Едет царь, красуется, за ним свита немалая, да сокольники, да подсокольничьи с прислужниками, все в цветных суконных кафтанах, расшитых золотом да серебром. На груди у каждого птица Гамаюн раскинула крыла. У ястребов да соколов клобучки самоцветными каменьями изукрашены, серебряные бубенцы на лапах позванивают. Любо-дорого поглядеть!
Да как родился царевич, поздний, желанный сын, как в первую же ночь подменила его нечисть, так и не стало у царя Бориса охоты до всякого веселья. Бросил он выезжать, бросил даже и заглядывать на Соколиный двор.
Засиделись без дела сокольники, не велели им больше ловить да приручать хищную птицу, многих и вовсе к иной работе приставили. Соколов да ястребов стали дарить иноземным князьям, отсылали и за море. А белый, любимый кречет, говорят, от тоски умер.
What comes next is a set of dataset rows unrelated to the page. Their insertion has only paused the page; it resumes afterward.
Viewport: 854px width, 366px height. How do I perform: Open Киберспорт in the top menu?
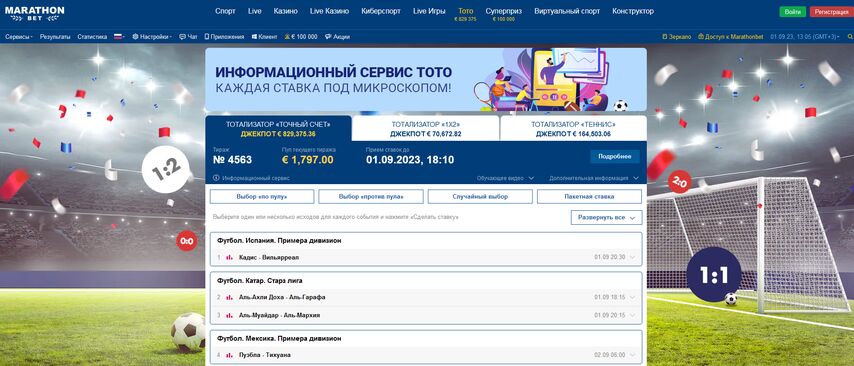pyautogui.click(x=385, y=11)
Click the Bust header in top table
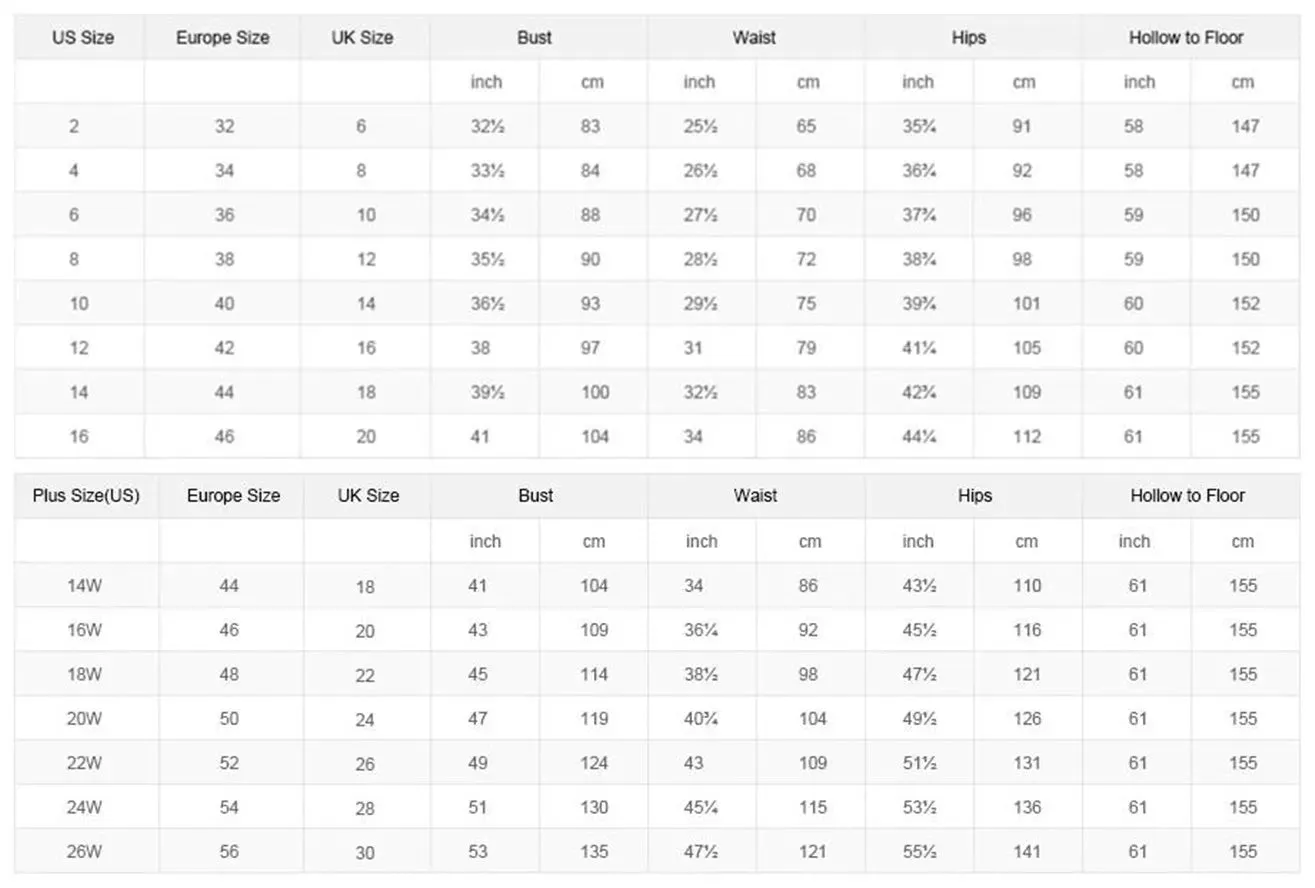1315x888 pixels. tap(534, 38)
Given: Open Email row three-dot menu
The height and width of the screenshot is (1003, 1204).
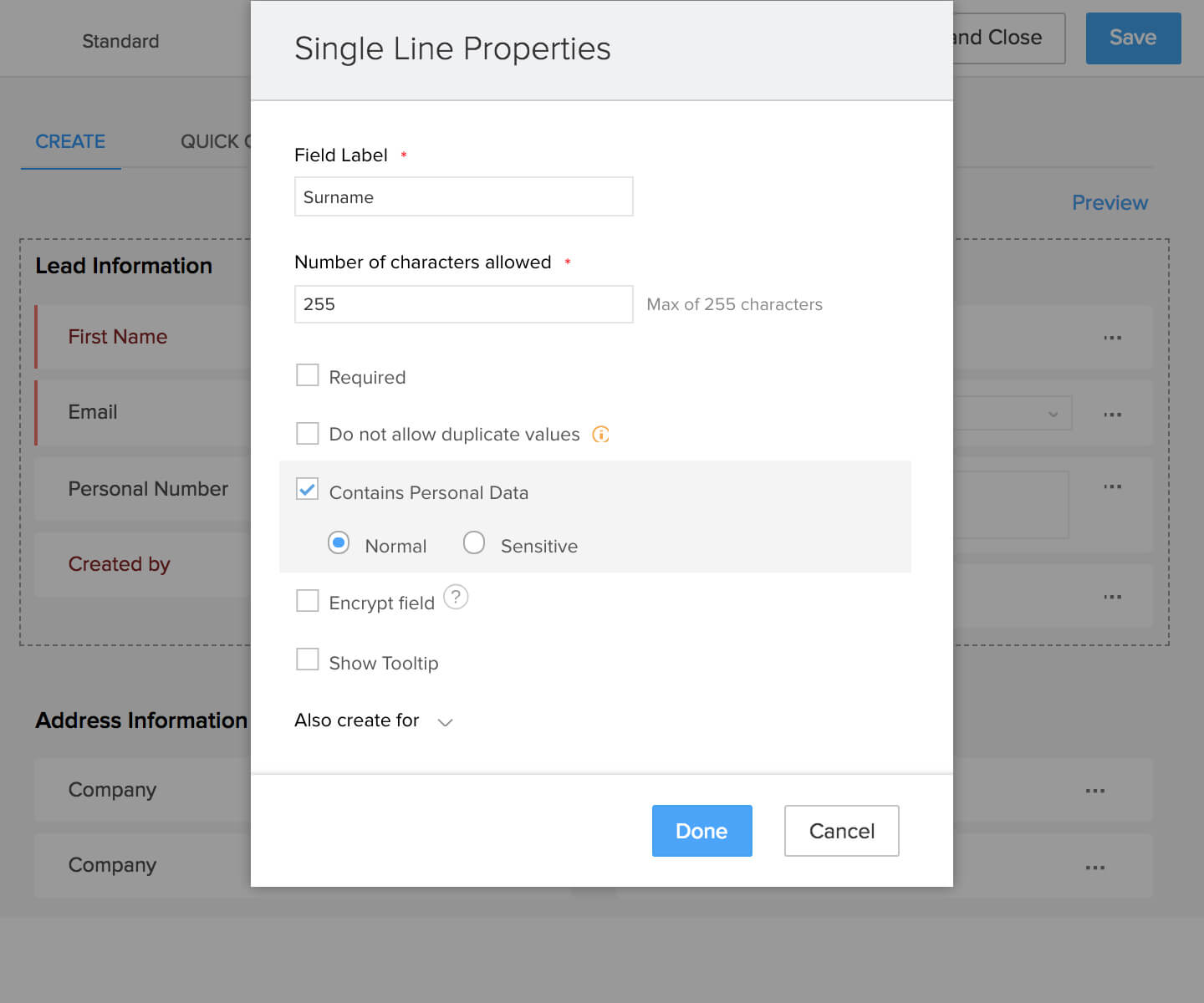Looking at the screenshot, I should (1112, 415).
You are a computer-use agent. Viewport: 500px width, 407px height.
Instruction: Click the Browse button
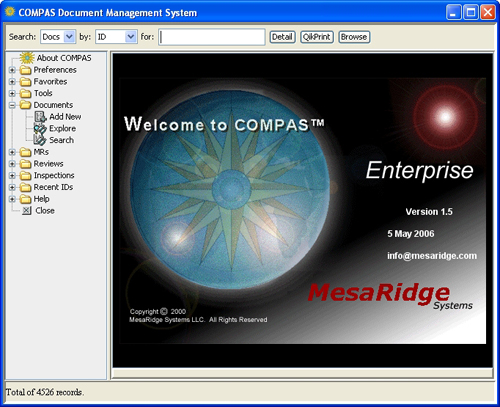click(354, 37)
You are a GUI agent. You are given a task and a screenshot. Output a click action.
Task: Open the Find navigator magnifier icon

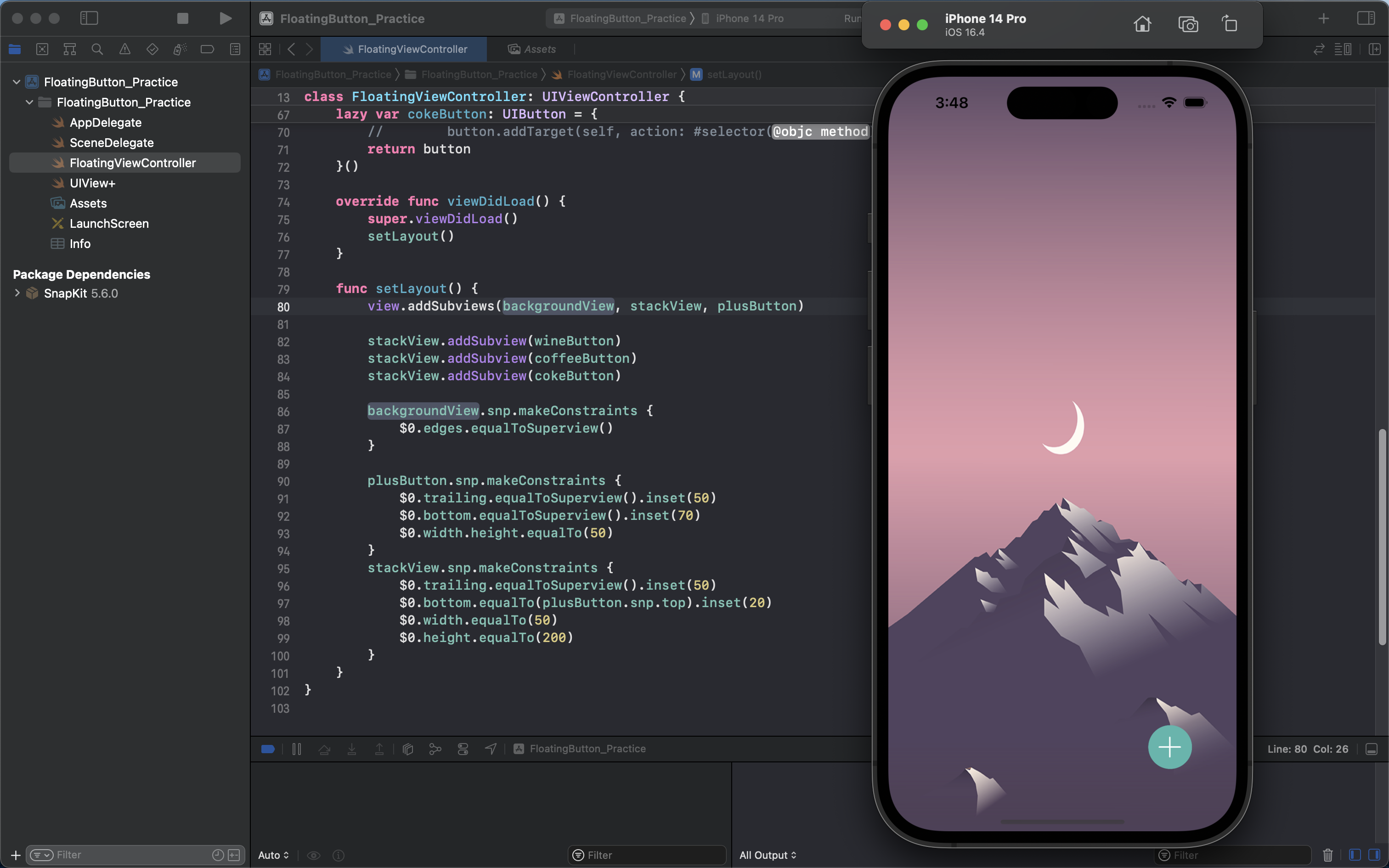(97, 50)
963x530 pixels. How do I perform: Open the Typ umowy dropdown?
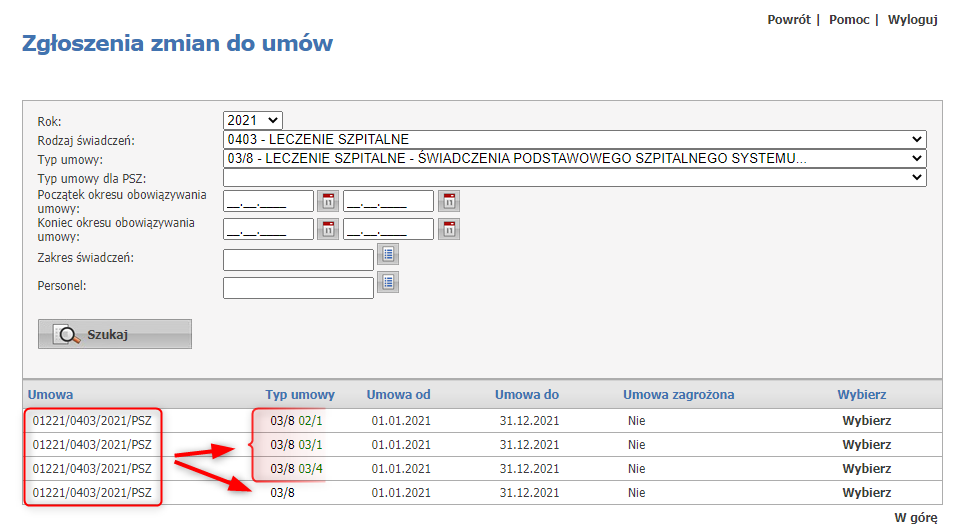pos(575,158)
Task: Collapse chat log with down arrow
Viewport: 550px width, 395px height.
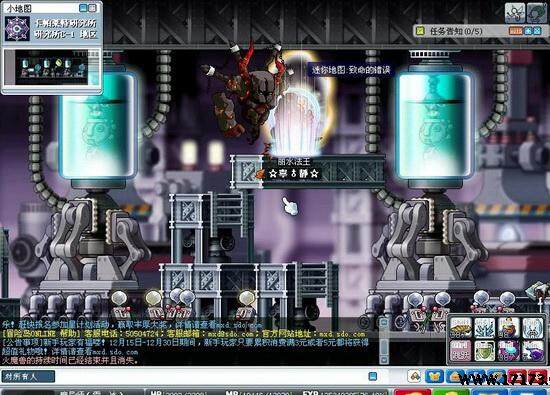Action: pyautogui.click(x=384, y=360)
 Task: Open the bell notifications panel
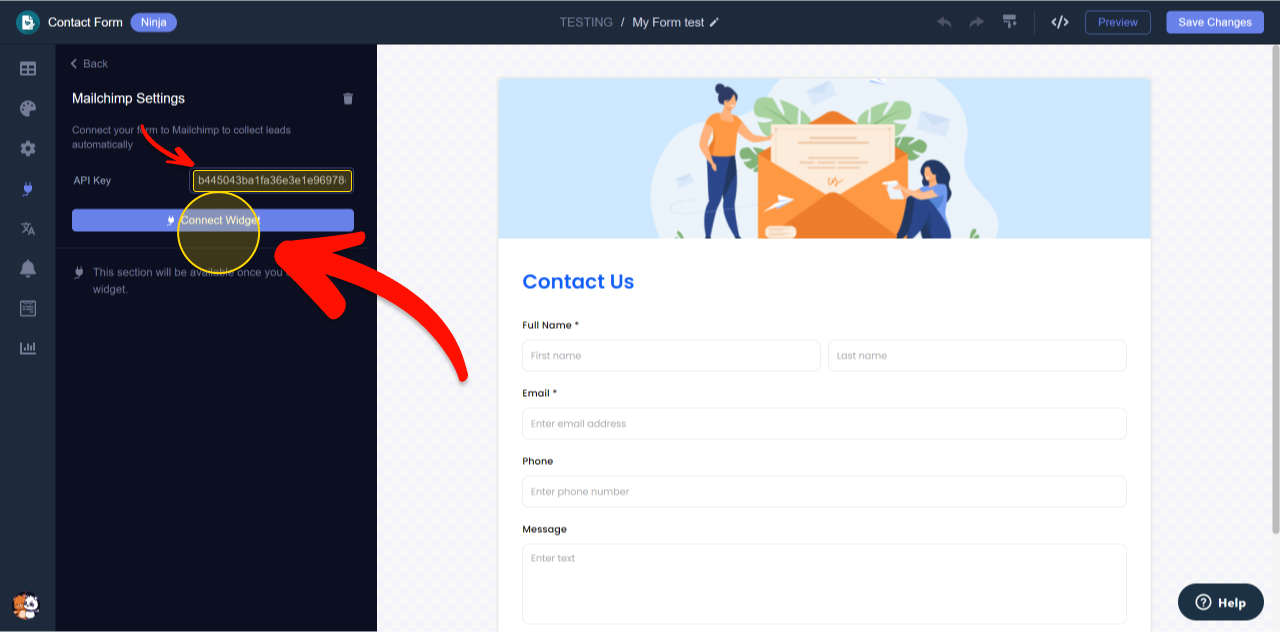coord(28,268)
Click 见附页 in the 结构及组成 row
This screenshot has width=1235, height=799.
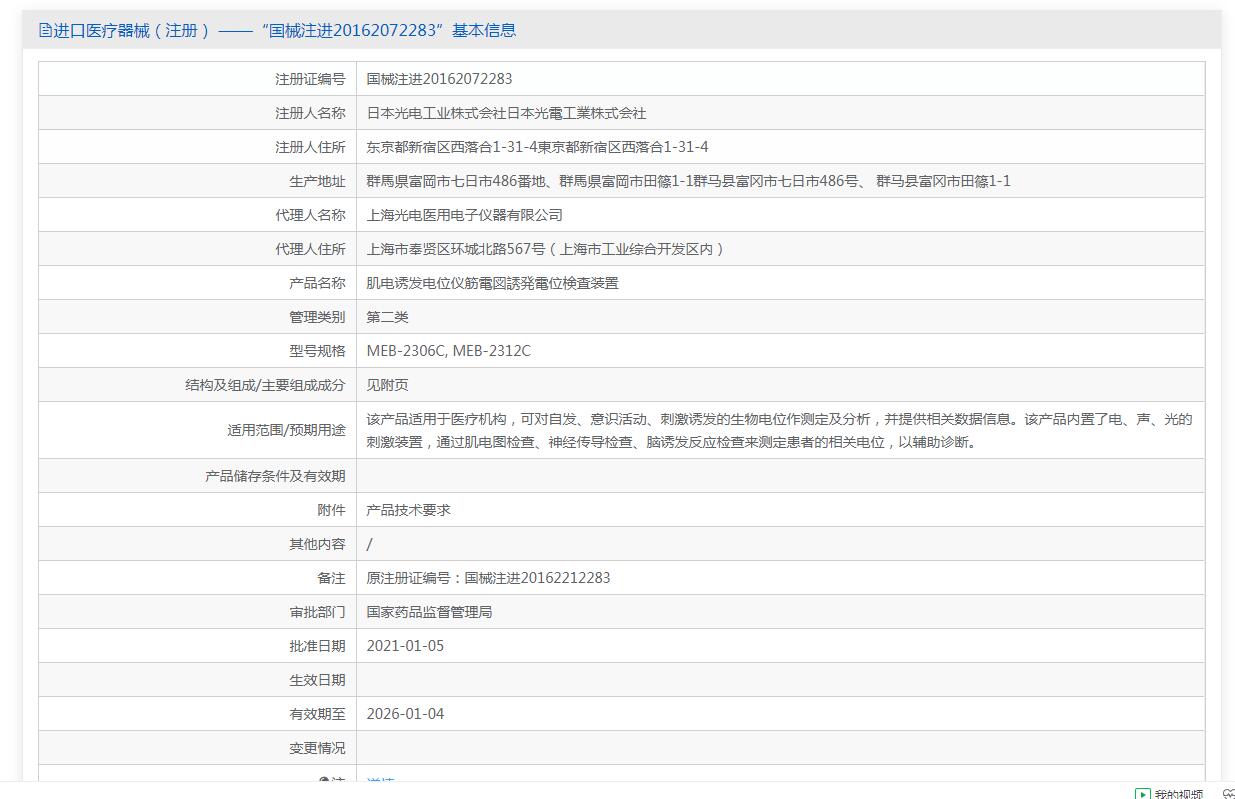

Пустовато нынче в соколином дворе и порядку мало. Вот и Лютой, над всеми старшой, ночи в корчме просиживает, поутру на службу явится ленив да пьян, на подначальных сокольников и не глядит, прилежно ли трудятся, и не ведает. Одно дело и выполняет: птицу-жар стеречь. Выстроили для неё отдельную клеть, ставни всегда опущены, заперты. Хорошо ли там птице, плохо ли — кто её будет спрашивать? Живёт и живёт.
Воду ей возят особую, и бочки для неё особые, дубовые, на донцах у них птица Гамаюн выжжена. Нигде таких не достанешь, нарочно сделаны.
Дарко уже вызнал, где живёт бондарь. Первой же ночью они к нему и влезли. Как и думали, у того нашлись ещё три таких же бочки: а ну как царь попросит новую? Её ведь не вдруг сделаешь, работа небыстрая.
Одну бочку они и украли. Другие сдвинули — хозяин, если и заглянет, пропажу заметит не сразу. Тихо, как только могли, отволокли бочку подале, там подогнали лошадь с телегою. Увезли они бочку в лес, там глядят — а донце-то чистое, без рисунка. Подменишь бочку, сразу поймут, что не та.
Взял тогда Дарко холстину, и как ехал по воду, улучил миг. Приложил холстину к донцу, да углём птицу и обрисовал.
О родничке, куда ездил, он дивное сказывал. Будто стоит там сторожка, от времени уж в землю ушла, крыша мхом да травами обросла, а в сторожке той никого. Едут они с Кривом, везут короб с блинами. Как бочки наполнят, кладут те блины на крышу, а после уезжают не оглядываясь. Порой за спиною тихо, а иной раз такой шум, треск поднимется, будто кто деревья крушит да ломает.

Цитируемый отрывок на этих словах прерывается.